GIVEN PROBLEM:
Can you lay out every line of the data below as a JSON list of strings, with one string per line and all blank lines dropped?

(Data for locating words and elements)
━━━━━━━━━━━━━━━━━━━━━━━━━━━━━━

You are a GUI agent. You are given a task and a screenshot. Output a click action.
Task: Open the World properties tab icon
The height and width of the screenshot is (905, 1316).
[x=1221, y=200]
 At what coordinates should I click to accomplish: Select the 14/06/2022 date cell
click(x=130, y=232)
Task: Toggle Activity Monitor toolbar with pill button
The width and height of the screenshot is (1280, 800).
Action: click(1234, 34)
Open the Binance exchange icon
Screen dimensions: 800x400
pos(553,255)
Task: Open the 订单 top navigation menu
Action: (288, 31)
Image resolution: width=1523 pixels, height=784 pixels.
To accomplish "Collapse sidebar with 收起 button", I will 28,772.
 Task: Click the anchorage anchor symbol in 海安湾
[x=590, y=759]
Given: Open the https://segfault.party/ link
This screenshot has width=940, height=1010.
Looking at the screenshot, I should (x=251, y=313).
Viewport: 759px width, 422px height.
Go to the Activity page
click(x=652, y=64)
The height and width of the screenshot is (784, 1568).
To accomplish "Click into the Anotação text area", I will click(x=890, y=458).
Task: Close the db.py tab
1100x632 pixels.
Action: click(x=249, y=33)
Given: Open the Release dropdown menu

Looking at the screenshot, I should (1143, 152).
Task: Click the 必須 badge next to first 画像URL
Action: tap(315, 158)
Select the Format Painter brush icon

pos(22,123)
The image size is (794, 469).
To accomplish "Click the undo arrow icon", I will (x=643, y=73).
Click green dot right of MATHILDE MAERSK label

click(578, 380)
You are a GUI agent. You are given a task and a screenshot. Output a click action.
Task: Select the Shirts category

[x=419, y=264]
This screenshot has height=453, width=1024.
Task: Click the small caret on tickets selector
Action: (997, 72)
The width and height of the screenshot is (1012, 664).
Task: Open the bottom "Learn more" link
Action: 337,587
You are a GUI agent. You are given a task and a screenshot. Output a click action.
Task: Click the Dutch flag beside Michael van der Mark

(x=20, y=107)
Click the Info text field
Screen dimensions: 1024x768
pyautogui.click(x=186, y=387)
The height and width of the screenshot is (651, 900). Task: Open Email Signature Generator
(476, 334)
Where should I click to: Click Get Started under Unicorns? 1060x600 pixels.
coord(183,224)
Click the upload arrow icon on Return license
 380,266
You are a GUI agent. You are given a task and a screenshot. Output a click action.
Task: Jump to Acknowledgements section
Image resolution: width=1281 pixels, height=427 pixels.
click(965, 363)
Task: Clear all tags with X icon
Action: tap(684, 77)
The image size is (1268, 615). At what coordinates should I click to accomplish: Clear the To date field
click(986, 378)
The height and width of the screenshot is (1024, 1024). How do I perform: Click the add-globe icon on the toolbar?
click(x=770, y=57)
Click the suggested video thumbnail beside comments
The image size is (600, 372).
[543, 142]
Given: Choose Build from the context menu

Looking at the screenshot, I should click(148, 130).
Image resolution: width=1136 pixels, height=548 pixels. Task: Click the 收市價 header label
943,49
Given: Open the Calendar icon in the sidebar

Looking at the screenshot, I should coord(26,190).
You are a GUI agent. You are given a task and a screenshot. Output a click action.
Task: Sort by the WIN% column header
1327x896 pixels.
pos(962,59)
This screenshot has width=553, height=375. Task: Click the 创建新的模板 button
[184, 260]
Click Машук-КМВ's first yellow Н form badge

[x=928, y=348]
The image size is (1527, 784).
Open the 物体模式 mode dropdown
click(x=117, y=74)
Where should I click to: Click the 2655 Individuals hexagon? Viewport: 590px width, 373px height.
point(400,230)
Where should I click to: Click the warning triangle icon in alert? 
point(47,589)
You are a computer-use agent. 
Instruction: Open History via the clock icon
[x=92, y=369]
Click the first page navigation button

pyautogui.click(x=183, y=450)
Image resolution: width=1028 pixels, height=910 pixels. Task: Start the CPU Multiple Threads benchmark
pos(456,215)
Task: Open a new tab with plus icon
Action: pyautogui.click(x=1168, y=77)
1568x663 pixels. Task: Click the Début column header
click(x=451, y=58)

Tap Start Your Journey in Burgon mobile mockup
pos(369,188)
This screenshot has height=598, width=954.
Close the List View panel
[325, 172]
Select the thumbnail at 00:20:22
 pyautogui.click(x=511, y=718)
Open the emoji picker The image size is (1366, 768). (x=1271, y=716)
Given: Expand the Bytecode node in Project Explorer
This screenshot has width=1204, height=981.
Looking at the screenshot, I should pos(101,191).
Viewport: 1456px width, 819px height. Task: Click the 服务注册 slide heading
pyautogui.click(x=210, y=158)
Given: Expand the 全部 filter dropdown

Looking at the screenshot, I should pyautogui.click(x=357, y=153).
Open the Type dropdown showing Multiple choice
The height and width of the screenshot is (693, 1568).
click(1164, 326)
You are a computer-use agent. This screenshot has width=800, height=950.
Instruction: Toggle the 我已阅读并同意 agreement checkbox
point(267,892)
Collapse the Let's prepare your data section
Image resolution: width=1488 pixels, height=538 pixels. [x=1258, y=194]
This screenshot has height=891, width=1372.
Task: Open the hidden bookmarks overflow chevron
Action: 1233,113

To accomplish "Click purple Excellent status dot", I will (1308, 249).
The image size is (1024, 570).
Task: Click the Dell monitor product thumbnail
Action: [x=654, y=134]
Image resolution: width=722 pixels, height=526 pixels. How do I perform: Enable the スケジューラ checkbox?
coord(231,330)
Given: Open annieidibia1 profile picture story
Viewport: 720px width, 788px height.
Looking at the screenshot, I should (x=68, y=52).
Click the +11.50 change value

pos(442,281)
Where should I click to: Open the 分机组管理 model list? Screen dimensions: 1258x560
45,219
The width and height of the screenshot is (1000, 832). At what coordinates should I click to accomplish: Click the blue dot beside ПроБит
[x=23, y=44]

━━━━━━━━━━━━━━━━━━━━━━━━━━━━━━

RESPONSE TO THE TASK:
[
  "You are a GUI agent. You are given a task and a screenshot. Output a click action.",
  "Task: Open the World properties tab icon",
  "The height and width of the screenshot is (905, 1316).",
  "[x=1221, y=200]",
  " At what coordinates should I click to accomplish: Select the 14/06/2022 date cell",
  "click(x=130, y=232)",
  "Task: Toggle Activity Monitor toolbar with pill button",
  "The width and height of the screenshot is (1280, 800).",
  "Action: click(1234, 34)",
  "Open the Binance exchange icon",
  "Screen dimensions: 800x400",
  "pos(553,255)",
  "Task: Open the 订单 top navigation menu",
  "Action: (288, 31)",
  "Image resolution: width=1523 pixels, height=784 pixels.",
  "To accomplish \"Collapse sidebar with 收起 button\", I will 28,772.",
  " Task: Click the anchorage anchor symbol in 海安湾",
  "[x=590, y=759]",
  "Given: Open the https://segfault.party/ link",
  "This screenshot has width=940, height=1010.",
  "Looking at the screenshot, I should (x=251, y=313).",
  "Viewport: 759px width, 422px height.",
  "Go to the Activity page",
  "click(x=652, y=64)",
  "The height and width of the screenshot is (784, 1568).",
  "To accomplish \"Click into the Anotação text area\", I will click(x=890, y=458).",
  "Task: Close the db.py tab",
  "1100x632 pixels.",
  "Action: click(x=249, y=33)",
  "Given: Open the Release dropdown menu",
  "Looking at the screenshot, I should (1143, 152).",
  "Task: Click the 必須 badge next to first 画像URL",
  "Action: tap(315, 158)",
  "Select the Format Painter brush icon",
  "pos(22,123)",
  "The image size is (794, 469).",
  "To accomplish \"Click the undo arrow icon\", I will (x=643, y=73).",
  "Click green dot right of MATHILDE MAERSK label",
  "click(578, 380)",
  "You are a GUI agent. You are given a task and a screenshot. Output a click action.",
  "Task: Select the Shirts category",
  "[x=419, y=264]",
  "This screenshot has height=453, width=1024.",
  "Task: Click the small caret on tickets selector",
  "Action: (997, 72)",
  "The width and height of the screenshot is (1012, 664).",
  "Task: Open the bottom \"Learn more\" link",
  "Action: 337,587",
  "You are a GUI agent. You are given a task and a screenshot. Output a click action.",
  "Task: Click the Dutch flag beside Michael van der Mark",
  "(x=20, y=107)",
  "Click the Info text field",
  "Screen dimensions: 1024x768",
  "pyautogui.click(x=186, y=387)",
  "The height and width of the screenshot is (651, 900). Task: Open Email Signature Generator",
  "(476, 334)",
  "Where should I click to: Click Get Started under Unicorns? 1060x600 pixels.",
  "coord(183,224)",
  "Click the upload arrow icon on Return license",
  " 380,266",
  "You are a GUI agent. You are given a task and a screenshot. Output a click action.",
  "Task: Jump to Acknowledgements section",
  "Image resolution: width=1281 pixels, height=427 pixels.",
  "click(965, 363)",
  "Task: Clear all tags with X icon",
  "Action: tap(684, 77)",
  "The image size is (1268, 615). At what coordinates should I click to accomplish: Clear the To date field",
  "click(986, 378)",
  "The height and width of the screenshot is (1024, 1024). How do I perform: Click the add-globe icon on the toolbar?",
  "click(x=770, y=57)",
  "Click the suggested video thumbnail beside comments",
  "The image size is (600, 372).",
  "[543, 142]",
  "Given: Choose Build from the context menu",
  "Looking at the screenshot, I should click(148, 130).",
  "Image resolution: width=1136 pixels, height=548 pixels. Task: Click the 收市價 header label",
  "943,49",
  "Given: Open the Calendar icon in the sidebar",
  "Looking at the screenshot, I should coord(26,190).",
  "You are a GUI agent. You are given a task and a screenshot. Output a click action.",
  "Task: Sort by the WIN% column header",
  "1327x896 pixels.",
  "pos(962,59)",
  "This screenshot has width=553, height=375. Task: Click the 创建新的模板 button",
  "[184, 260]",
  "Click Машук-КМВ's first yellow Н form badge",
  "[x=928, y=348]",
  "The image size is (1527, 784).",
  "Open the 物体模式 mode dropdown",
  "click(x=117, y=74)",
  "Where should I click to: Click the 2655 Individuals hexagon? Viewport: 590px width, 373px height.",
  "point(400,230)",
  "Where should I click to: Click the warning triangle icon in alert? ",
  "point(47,589)",
  "You are a computer-use agent. ",
  "Instruction: Open History via the clock icon",
  "[x=92, y=369]",
  "Click the first page navigation button",
  "pyautogui.click(x=183, y=450)",
  "Image resolution: width=1028 pixels, height=910 pixels. Task: Start the CPU Multiple Threads benchmark",
  "pos(456,215)",
  "Task: Open a new tab with plus icon",
  "Action: pyautogui.click(x=1168, y=77)",
  "1568x663 pixels. Task: Click the Début column header",
  "click(x=451, y=58)",
  "Tap Start Your Journey in Burgon mobile mockup",
  "pos(369,188)",
  "This screenshot has height=598, width=954.",
  "Close the List View panel",
  "[325, 172]",
  "Select the thumbnail at 00:20:22",
  " pyautogui.click(x=511, y=718)",
  "Open the emoji picker The image size is (1366, 768). (x=1271, y=716)",
  "Given: Expand the Bytecode node in Project Explorer",
  "This screenshot has width=1204, height=981.",
  "Looking at the screenshot, I should pos(101,191).",
  "Viewport: 1456px width, 819px height. Task: Click the 服务注册 slide heading",
  "pyautogui.click(x=210, y=158)",
  "Given: Expand the 全部 filter dropdown",
  "Looking at the screenshot, I should pyautogui.click(x=357, y=153).",
  "Open the Type dropdown showing Multiple choice",
  "The height and width of the screenshot is (693, 1568).",
  "click(1164, 326)",
  "You are a computer-use agent. This screenshot has width=800, height=950.",
  "Instruction: Toggle the 我已阅读并同意 agreement checkbox",
  "point(267,892)",
  "Collapse the Let's prepare your data section",
  "Image resolution: width=1488 pixels, height=538 pixels. [x=1258, y=194]",
  "This screenshot has height=891, width=1372.",
  "Task: Open the hidden bookmarks overflow chevron",
  "Action: 1233,113",
  "To accomplish \"Click purple Excellent status dot\", I will (1308, 249).",
  "The image size is (1024, 570).",
  "Task: Click the Dell monitor product thumbnail",
  "Action: [x=654, y=134]",
  "Image resolution: width=722 pixels, height=526 pixels. How do I perform: Enable the スケジューラ checkbox?",
  "coord(231,330)",
  "Given: Open annieidibia1 profile picture story",
  "Viewport: 720px width, 788px height.",
  "Looking at the screenshot, I should (x=68, y=52).",
  "Click the +11.50 change value",
  "pos(442,281)",
  "Where should I click to: Open the 分机组管理 model list? Screen dimensions: 1258x560",
  "45,219",
  "The width and height of the screenshot is (1000, 832). At what coordinates should I click to accomplish: Click the blue dot beside ПроБит",
  "[x=23, y=44]"
]